There’s no definitive data yet to say exactly why spider mites have become a season long problem, but a good bet would be that it’s a combination of several factors. There is the unpredictability of a naturally occurring fungus that comes and goes, the increasing use of on-seed treatments and broad-spectrum applications of foliar sprays that eliminate beneficials, the decrease in the use of Temik and crop mix.
There are several beneficial insects that feed on spider mites and prevent them from flaring, including pirate bugs, big-eyed bugs and other predatory mites. Believe it or not, the western flower thrip feeds on spider mite eggs.

Crop Mix

The increase in corn acreage in the Mid-South had been blamed most notably for the increase in problems with cotton bollworms and plant bugs, but now it may be time to throw the spider mite into the mix.

“Corn is a major player in this,” says Catchot. “I don’t think we have a full appreciation yet of just how much. With corn, I’m talking about late season. We’ve been in corn in the Delta region and there are almost always a lot of spider mites. When corn starts drying down, there’s a mass exodus out of corn. In cotton in the Delta, it really doesn’t matter what you did right or wrong, you’re going to have spider mites late in the season.”

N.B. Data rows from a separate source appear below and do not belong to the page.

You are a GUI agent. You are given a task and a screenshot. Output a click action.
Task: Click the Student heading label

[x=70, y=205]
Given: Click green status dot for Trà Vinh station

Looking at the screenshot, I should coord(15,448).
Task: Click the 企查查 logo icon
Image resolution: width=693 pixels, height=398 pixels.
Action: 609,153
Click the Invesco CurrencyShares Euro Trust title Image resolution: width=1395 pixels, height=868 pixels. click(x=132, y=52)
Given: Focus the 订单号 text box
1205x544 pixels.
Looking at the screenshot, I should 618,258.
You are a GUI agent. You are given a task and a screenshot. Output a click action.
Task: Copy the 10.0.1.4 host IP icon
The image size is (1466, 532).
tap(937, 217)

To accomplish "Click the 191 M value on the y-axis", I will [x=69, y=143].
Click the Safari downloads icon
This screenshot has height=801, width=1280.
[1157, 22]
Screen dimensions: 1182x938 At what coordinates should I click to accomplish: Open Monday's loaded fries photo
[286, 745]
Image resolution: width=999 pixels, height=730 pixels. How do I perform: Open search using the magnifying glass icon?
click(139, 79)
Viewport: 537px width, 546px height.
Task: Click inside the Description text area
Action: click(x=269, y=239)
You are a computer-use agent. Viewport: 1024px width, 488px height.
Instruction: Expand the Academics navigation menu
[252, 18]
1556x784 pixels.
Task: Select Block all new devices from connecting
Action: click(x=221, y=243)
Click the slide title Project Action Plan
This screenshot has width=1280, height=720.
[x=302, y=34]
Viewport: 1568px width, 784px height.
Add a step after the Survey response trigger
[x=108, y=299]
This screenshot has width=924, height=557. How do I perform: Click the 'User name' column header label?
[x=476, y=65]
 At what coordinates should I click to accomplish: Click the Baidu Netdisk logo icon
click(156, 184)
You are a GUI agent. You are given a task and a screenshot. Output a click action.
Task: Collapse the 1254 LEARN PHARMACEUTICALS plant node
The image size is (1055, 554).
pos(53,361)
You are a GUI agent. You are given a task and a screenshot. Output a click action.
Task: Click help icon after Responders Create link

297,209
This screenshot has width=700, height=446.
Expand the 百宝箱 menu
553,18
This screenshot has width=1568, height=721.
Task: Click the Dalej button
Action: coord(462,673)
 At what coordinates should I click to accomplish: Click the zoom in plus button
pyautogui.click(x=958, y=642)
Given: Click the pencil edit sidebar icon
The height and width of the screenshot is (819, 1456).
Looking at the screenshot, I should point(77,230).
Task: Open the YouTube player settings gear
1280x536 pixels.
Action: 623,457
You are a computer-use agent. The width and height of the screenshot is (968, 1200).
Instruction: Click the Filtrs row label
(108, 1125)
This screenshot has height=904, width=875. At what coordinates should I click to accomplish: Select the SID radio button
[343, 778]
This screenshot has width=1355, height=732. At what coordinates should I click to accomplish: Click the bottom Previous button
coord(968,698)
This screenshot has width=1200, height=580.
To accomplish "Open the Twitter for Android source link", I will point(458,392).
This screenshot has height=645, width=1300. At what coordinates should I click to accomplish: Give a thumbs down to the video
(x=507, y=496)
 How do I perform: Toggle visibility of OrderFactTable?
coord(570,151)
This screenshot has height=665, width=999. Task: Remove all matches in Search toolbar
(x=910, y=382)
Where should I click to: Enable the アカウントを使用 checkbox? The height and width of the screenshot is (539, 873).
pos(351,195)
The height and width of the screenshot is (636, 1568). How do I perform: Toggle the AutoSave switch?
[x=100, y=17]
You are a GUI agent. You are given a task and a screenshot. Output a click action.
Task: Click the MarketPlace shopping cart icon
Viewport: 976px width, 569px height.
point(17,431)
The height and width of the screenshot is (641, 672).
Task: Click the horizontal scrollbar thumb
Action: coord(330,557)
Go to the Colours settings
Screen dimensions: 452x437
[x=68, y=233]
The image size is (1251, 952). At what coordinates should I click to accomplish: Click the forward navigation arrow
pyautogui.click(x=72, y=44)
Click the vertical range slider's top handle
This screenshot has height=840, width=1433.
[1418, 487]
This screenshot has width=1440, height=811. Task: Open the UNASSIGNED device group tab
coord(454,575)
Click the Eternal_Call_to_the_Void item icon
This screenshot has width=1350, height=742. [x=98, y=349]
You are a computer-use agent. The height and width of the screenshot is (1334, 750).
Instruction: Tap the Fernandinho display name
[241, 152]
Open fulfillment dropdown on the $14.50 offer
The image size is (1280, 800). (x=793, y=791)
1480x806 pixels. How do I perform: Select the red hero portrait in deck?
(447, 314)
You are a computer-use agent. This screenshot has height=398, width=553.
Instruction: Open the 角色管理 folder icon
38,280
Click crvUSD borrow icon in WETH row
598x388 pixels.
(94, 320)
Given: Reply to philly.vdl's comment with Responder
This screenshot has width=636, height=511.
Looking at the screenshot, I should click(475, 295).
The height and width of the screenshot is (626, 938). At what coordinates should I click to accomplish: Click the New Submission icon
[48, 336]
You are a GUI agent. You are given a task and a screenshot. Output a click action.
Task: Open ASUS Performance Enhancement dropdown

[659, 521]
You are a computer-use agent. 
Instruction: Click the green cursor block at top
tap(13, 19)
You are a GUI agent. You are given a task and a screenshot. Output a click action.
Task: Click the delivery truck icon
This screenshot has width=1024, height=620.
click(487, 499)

And Catchot says the move to no-till over the last 10 years has to be considered as well. “We know they’re out there surviving on winter annuals.”

That is a point not lost on consultant Billy Beegle who has clients in west Tennessee and the Missouri Bootheel.

“We’re leaving green vegetation in the field all winter long and that gives them a host,” he says. “We’re allowing the vegetation to stay there, sometimes up to two or three weeks prior to planting. So when we put the cotton in the ground, there are already mites there.

“They’re waiting on something new and tender and green to come up ― and that happens to be our cotton.”

Beegle is seeing a shift back to Temik among his growers and they are remembering why they liked it. “It seems to give us early season suppression that keeps them from building up so rapidly,” he says. “We used to go with 3½ pounds for thrips control, but we’ve increased that to 5 pounds. We’re even sidedressing with 10 pounds around the edges of fields in-season that are perennial hotspots.”

Something New

Among the newer foliar insecticides recommended are Syngenta’s Zephyr, Bayer’s Oberon, Nichino America’s Portal and Valent’s Zeal.

Jim Kirkpatrick, a Professional Crop Advisor in Pinal County, AZ, has been working with, and recommending, Zeal.

“Zeal is one of the premier miticides on the market right now,” he says. “You don’t need to start using it at the first sign of spider mites, but you need to before you have what we call out here ‘lightning strikes.’”

Zeal is a mite growth regulator that has contact activity on spider mite eggs, larva and nymphs. Eggs laid by adults that have come into contact with Zeal will not hatch. And as a translaminar, it moves through the leaf from top to bottom.

“I’ve put it on at every level of pressure you can have and had it work,” says Kirkpatrick. “It’s a very effective products. The best thing I can say about it is that it works as advertised.”